Task goal>
Give the data again exactly as it appears.

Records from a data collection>

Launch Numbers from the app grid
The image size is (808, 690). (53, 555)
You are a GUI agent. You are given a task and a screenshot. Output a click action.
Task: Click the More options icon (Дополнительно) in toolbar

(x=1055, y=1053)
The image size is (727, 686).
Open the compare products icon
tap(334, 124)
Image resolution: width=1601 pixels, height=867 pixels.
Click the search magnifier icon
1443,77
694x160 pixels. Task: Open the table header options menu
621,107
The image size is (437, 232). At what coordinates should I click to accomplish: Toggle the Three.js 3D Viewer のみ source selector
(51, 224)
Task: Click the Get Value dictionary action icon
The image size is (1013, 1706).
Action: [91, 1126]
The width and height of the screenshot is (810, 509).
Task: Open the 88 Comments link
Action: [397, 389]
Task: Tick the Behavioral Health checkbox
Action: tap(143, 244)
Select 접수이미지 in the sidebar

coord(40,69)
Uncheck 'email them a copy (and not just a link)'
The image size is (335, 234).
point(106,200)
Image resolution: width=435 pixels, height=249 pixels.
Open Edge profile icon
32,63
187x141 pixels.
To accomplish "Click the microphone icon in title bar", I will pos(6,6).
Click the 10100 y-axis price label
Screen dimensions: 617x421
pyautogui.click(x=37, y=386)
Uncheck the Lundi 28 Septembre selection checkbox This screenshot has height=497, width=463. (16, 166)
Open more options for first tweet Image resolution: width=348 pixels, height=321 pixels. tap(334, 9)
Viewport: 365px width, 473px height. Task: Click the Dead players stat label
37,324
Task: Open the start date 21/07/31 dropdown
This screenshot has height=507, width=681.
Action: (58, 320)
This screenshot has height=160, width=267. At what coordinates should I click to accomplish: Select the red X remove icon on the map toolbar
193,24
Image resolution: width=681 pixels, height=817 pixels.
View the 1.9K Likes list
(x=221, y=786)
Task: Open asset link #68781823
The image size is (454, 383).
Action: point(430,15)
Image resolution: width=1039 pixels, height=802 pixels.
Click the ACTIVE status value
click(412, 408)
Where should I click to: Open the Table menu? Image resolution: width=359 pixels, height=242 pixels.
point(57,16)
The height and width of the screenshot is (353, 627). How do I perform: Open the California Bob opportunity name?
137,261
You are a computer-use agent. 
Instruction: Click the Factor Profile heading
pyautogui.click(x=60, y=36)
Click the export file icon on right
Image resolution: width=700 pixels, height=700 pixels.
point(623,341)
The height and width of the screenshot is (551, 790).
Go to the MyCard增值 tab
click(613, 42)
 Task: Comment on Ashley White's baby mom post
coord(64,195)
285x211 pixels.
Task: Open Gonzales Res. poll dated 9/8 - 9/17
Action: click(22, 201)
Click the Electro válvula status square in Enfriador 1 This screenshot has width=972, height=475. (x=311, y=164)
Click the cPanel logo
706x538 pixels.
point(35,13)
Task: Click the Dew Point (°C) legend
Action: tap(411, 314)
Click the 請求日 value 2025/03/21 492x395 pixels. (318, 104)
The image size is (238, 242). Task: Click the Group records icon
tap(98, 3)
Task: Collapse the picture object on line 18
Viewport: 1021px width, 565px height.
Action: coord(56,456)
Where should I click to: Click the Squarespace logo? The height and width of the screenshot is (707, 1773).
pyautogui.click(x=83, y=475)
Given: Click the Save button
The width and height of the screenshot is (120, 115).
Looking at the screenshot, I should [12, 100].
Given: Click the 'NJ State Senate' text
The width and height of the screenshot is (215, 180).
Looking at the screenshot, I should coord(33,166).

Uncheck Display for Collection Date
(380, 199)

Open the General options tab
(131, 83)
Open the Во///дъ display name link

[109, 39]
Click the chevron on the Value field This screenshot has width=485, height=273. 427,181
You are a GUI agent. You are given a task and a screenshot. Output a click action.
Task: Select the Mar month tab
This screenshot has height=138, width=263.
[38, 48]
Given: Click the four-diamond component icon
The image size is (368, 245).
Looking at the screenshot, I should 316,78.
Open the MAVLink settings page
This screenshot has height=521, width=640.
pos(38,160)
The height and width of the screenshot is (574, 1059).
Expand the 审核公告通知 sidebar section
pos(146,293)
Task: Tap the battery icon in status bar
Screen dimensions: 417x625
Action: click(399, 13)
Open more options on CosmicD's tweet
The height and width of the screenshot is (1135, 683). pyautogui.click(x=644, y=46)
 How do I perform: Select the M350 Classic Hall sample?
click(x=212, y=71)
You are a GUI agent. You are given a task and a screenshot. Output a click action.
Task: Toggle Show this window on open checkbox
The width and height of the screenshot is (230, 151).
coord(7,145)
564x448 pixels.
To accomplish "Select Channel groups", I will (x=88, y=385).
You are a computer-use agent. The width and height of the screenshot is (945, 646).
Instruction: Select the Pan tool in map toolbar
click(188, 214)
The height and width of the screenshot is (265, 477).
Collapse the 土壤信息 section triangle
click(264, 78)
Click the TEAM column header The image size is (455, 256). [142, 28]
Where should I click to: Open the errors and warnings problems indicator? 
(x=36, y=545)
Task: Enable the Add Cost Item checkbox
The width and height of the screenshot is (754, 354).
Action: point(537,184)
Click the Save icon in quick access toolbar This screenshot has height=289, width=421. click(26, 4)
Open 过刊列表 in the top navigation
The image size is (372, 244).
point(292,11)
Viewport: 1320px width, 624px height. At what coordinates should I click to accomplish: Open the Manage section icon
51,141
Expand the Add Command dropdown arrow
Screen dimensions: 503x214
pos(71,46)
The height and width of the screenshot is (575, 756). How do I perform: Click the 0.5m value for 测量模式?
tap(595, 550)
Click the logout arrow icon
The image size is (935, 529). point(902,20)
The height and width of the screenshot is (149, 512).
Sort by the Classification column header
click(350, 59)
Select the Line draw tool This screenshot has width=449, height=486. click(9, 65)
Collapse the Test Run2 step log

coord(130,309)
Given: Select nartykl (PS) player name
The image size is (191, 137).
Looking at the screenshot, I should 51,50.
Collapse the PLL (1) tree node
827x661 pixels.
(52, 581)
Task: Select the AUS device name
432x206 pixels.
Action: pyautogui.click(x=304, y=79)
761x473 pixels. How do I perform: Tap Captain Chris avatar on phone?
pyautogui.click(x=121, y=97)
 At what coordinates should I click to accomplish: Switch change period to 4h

Exercise response>
Launch Numbers from the app grid
The image size is (808, 690). (53, 555)
You are a GUI agent. You are given a task and a screenshot. Output a click action.
Task: Click the More options icon (Дополнительно) in toolbar

(x=1055, y=1053)
The image size is (727, 686).
Open the compare products icon
tap(334, 124)
Image resolution: width=1601 pixels, height=867 pixels.
Click the search magnifier icon
1443,77
694x160 pixels. Task: Open the table header options menu
621,107
The image size is (437, 232). At what coordinates should I click to accomplish: Toggle the Three.js 3D Viewer のみ source selector
(51, 224)
Task: Click the Get Value dictionary action icon
The image size is (1013, 1706).
Action: [91, 1126]
The width and height of the screenshot is (810, 509).
Task: Open the 88 Comments link
Action: [397, 389]
Task: Tick the Behavioral Health checkbox
Action: tap(143, 244)
Select 접수이미지 in the sidebar

coord(40,69)
Uncheck 'email them a copy (and not just a link)'
The image size is (335, 234).
point(106,200)
Image resolution: width=435 pixels, height=249 pixels.
Open Edge profile icon
32,63
187x141 pixels.
To accomplish "Click the microphone icon in title bar", I will pos(6,6).
Click the 10100 y-axis price label
Screen dimensions: 617x421
pyautogui.click(x=37, y=386)
Uncheck the Lundi 28 Septembre selection checkbox This screenshot has height=497, width=463. (16, 166)
Open more options for first tweet Image resolution: width=348 pixels, height=321 pixels. tap(334, 9)
Viewport: 365px width, 473px height. Task: Click the Dead players stat label
37,324
Task: Open the start date 21/07/31 dropdown
This screenshot has height=507, width=681.
Action: (58, 320)
This screenshot has height=160, width=267. At what coordinates should I click to accomplish: Select the red X remove icon on the map toolbar
193,24
Image resolution: width=681 pixels, height=817 pixels.
View the 1.9K Likes list
(x=221, y=786)
Task: Open asset link #68781823
The image size is (454, 383).
Action: point(430,15)
Image resolution: width=1039 pixels, height=802 pixels.
Click the ACTIVE status value
click(412, 408)
Where should I click to: Open the Table menu? Image resolution: width=359 pixels, height=242 pixels.
point(57,16)
The height and width of the screenshot is (353, 627). How do I perform: Open the California Bob opportunity name?
137,261
You are a computer-use agent. 
Instruction: Click the Factor Profile heading
pyautogui.click(x=60, y=36)
Click the export file icon on right
Image resolution: width=700 pixels, height=700 pixels.
point(623,341)
The height and width of the screenshot is (551, 790).
Go to the MyCard增值 tab
click(613, 42)
 Task: Comment on Ashley White's baby mom post
coord(64,195)
285x211 pixels.
Task: Open Gonzales Res. poll dated 9/8 - 9/17
Action: click(22, 201)
Click the Electro válvula status square in Enfriador 1 This screenshot has width=972, height=475. (x=311, y=164)
Click the cPanel logo
706x538 pixels.
point(35,13)
Task: Click the Dew Point (°C) legend
Action: tap(411, 314)
Click the 請求日 value 2025/03/21 492x395 pixels. (318, 104)
The image size is (238, 242). Task: Click the Group records icon
tap(98, 3)
Task: Collapse the picture object on line 18
Viewport: 1021px width, 565px height.
Action: coord(56,456)
Where should I click to: Click the Squarespace logo? The height and width of the screenshot is (707, 1773).
pyautogui.click(x=83, y=475)
Given: Click the Save button
The width and height of the screenshot is (120, 115).
Looking at the screenshot, I should [12, 100].
Given: Click the 'NJ State Senate' text
The width and height of the screenshot is (215, 180).
Looking at the screenshot, I should coord(33,166).

Uncheck Display for Collection Date
(380, 199)

Open the General options tab
(131, 83)
Open the Во///дъ display name link

[109, 39]
Click the chevron on the Value field This screenshot has width=485, height=273. 427,181
You are a GUI agent. You are given a task and a screenshot. Output a click action.
Task: Select the Mar month tab
This screenshot has height=138, width=263.
[38, 48]
Given: Click the four-diamond component icon
The image size is (368, 245).
Looking at the screenshot, I should 316,78.
Open the MAVLink settings page
This screenshot has height=521, width=640.
pos(38,160)
The height and width of the screenshot is (574, 1059).
Expand the 审核公告通知 sidebar section
pos(146,293)
Task: Tap the battery icon in status bar
Screen dimensions: 417x625
Action: click(399, 13)
Open more options on CosmicD's tweet
The height and width of the screenshot is (1135, 683). pyautogui.click(x=644, y=46)
 How do I perform: Select the M350 Classic Hall sample?
click(x=212, y=71)
You are a GUI agent. You are given a task and a screenshot. Output a click action.
Task: Toggle Show this window on open checkbox
The width and height of the screenshot is (230, 151).
coord(7,145)
564x448 pixels.
To accomplish "Select Channel groups", I will (x=88, y=385).
You are a computer-use agent. The width and height of the screenshot is (945, 646).
Instruction: Select the Pan tool in map toolbar
click(188, 214)
The height and width of the screenshot is (265, 477).
Collapse the 土壤信息 section triangle
click(264, 78)
Click the TEAM column header The image size is (455, 256). [142, 28]
Where should I click to: Open the errors and warnings problems indicator? 
(x=36, y=545)
Task: Enable the Add Cost Item checkbox
The width and height of the screenshot is (754, 354).
Action: point(537,184)
Click the Save icon in quick access toolbar This screenshot has height=289, width=421. click(26, 4)
Open 过刊列表 in the top navigation
The image size is (372, 244).
point(292,11)
Viewport: 1320px width, 624px height. At what coordinates should I click to accomplish: Open the Manage section icon
51,141
Expand the Add Command dropdown arrow
Screen dimensions: 503x214
pos(71,46)
The height and width of the screenshot is (575, 756). How do I perform: Click the 0.5m value for 测量模式?
tap(595, 550)
Click the logout arrow icon
The image size is (935, 529). point(902,20)
The height and width of the screenshot is (149, 512).
Sort by the Classification column header
click(350, 59)
Select the Line draw tool This screenshot has width=449, height=486. click(9, 65)
Collapse the Test Run2 step log

coord(130,309)
Given: Select nartykl (PS) player name
The image size is (191, 137).
Looking at the screenshot, I should 51,50.
Collapse the PLL (1) tree node
827x661 pixels.
(52, 581)
Task: Select the AUS device name
432x206 pixels.
Action: pyautogui.click(x=304, y=79)
761x473 pixels. How do I perform: Tap Captain Chris avatar on phone?
pyautogui.click(x=121, y=97)
 At what coordinates should I click to accomplish: Switch change period to 4h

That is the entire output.